Which brings us to the idea of Bruce not being Scottish. We all know he was part Anglo-Norman and that his family owned land both in Scotland and England and that the family had a history of swerving allegiances - but he was also through his mother descended from said Duncan mentioned above and the native Gaelic population as well as of course the other Scottish links re the Royal household etc. Yes he was an Anglo-Norman but he also had a foot in the Scottish and the Gaelic world. The historian Fiona Watson was frustrated at the way the UK media jumped on her point that Bruce was probably born on his family's Essex estate and that this made him English and not Scottish. She did not assert that at all and regards that as more an accident of birth and suggests his upbringing and experience were more relevant than his place of birth. Little is known about Bruce's actual upbringing but Watson asserts that as was the tradition in Gaelic Scotland at that time he was fostered to another family. His younger brother Edward seemingly to the O'Neil's in Ulster but she believes the evidence suggests Bruce more likely spent 7 years in a Hebridean household possibly the MacDonalds of Islay as stated in her new bio on Bruce by Watson "Traitor Outlaw King Part 1". This is a cut and paste from her own website

"This seems to me rather more important when it comes to understanding the future king than his Essex connections, which don’t tell us anything we didn’t already know about the way he was brought up. But learning Gaelic and absorbing the rather different culture – up to and including the way to wage war – of the Irish Sea world surely made a considerable difference to young Robert’s outlook."

So considering that to be authentic the film would need to show Bruce speaking two, possibly more than two, languages - plus the Scots in general would need to be speaking Gaelic or early Scots - then it is going to need to be a subtitled film which does not suit everyone's taste. If Bruce is shown as speaking English dialogue then an American accent or English accent doesn't make any more sense than a Scottish accent which most folk I imagine can relate to him having in the film.

As to in Mary's time and the idea of English being the language of most of mainland Britain.
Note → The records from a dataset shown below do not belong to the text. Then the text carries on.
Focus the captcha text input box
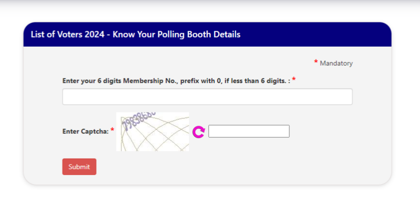The width and height of the screenshot is (420, 215). coord(249,131)
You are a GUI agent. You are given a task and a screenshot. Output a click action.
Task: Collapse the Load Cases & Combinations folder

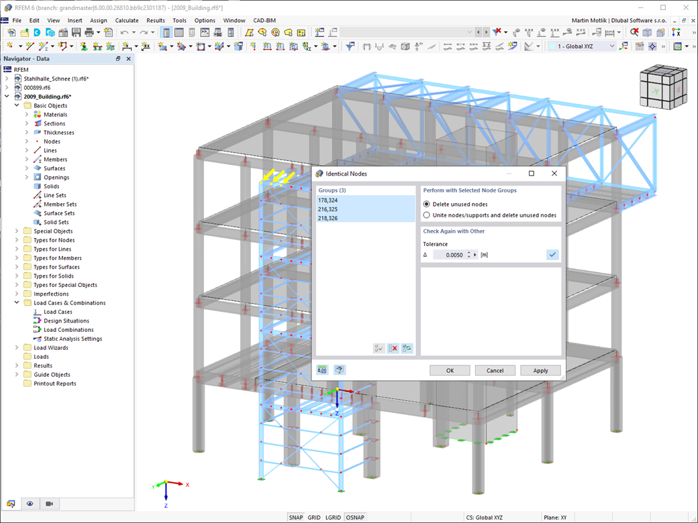pos(17,303)
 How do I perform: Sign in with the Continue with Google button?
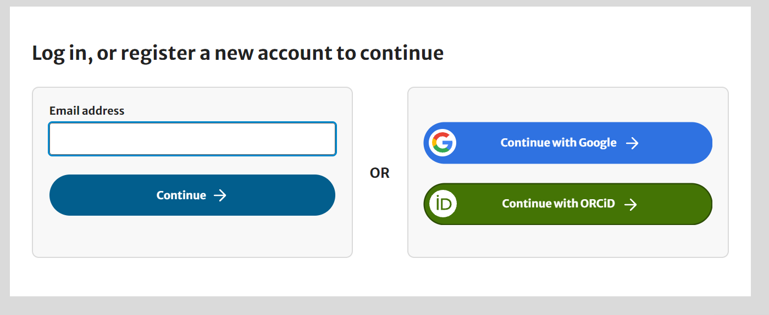pyautogui.click(x=567, y=143)
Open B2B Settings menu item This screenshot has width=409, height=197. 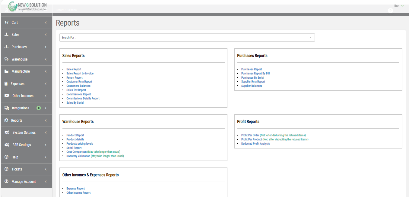[x=22, y=145]
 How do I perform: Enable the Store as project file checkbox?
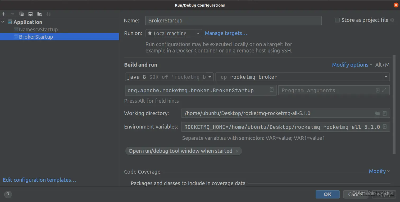click(337, 20)
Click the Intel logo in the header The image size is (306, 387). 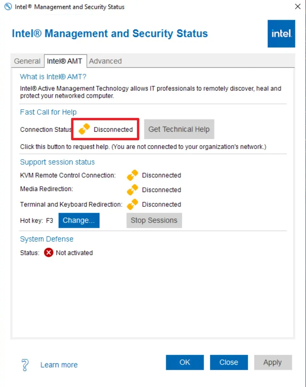tap(281, 34)
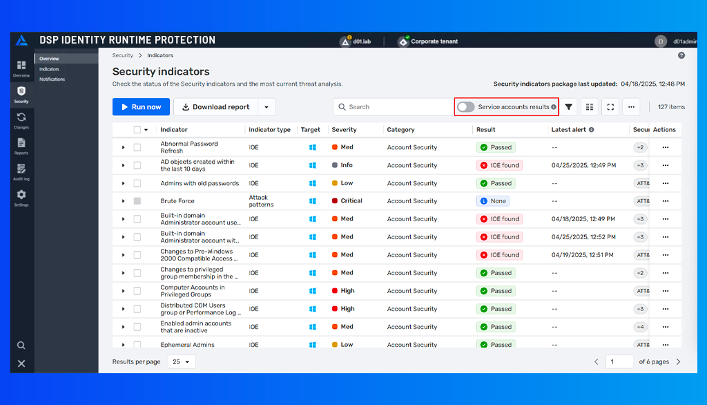This screenshot has width=707, height=405.
Task: Tick the select-all header checkbox
Action: point(137,130)
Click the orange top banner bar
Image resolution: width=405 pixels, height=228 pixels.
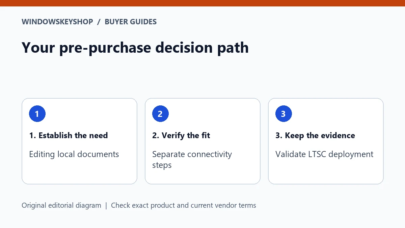tap(203, 3)
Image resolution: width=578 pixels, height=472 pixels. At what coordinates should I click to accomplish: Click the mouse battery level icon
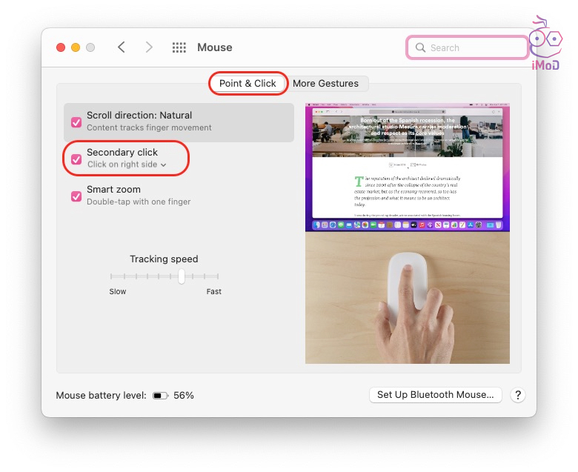point(160,396)
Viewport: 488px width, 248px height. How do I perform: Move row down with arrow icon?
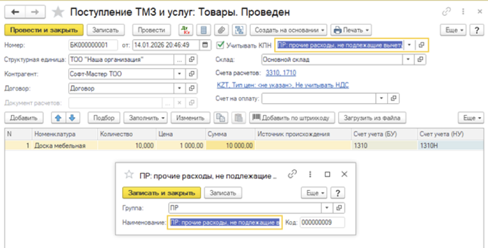[x=72, y=118]
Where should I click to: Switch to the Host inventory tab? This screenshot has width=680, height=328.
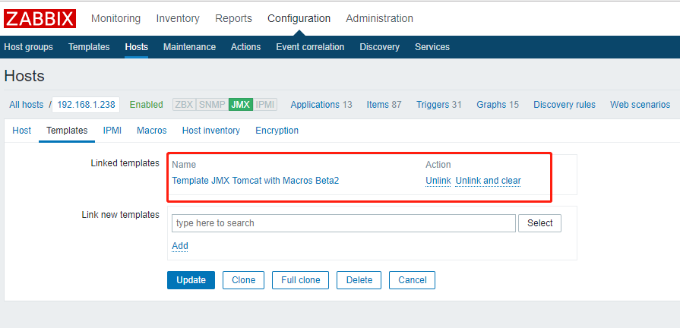(210, 131)
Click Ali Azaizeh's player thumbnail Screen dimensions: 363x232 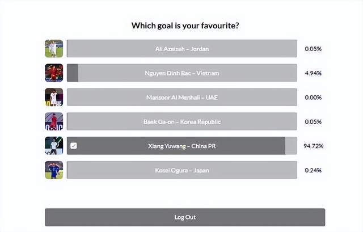click(54, 49)
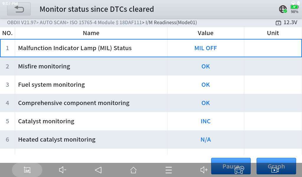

I don't see the relevance in that statement. Mary was Queen of Scots not Queen of Most Of Mainland Britain, and the primary languages in Scotland in that time were Scots (the Scottish form of English) and Gaelic. Scots was the language of law and the language of the Royal Court. What was spoken elsewhere in mainland Britain isn't really that relevant. She would have spoken to her subjects and nobles in her own Scots. We don't really know how heavy a French accent her Scots would have had. Again if you want the dialogue to be authentic then yes the actors could all have learned to speak in 16thC Scots and some in Gaelic - and the lead actress playing Mary, when not speaking French, could have given her 16thC Scots a bit of a French accent. It would again for an international audience be subtitled. Didn't it just make much more sense just to have modern Scottish accents to show they were Scottish characters??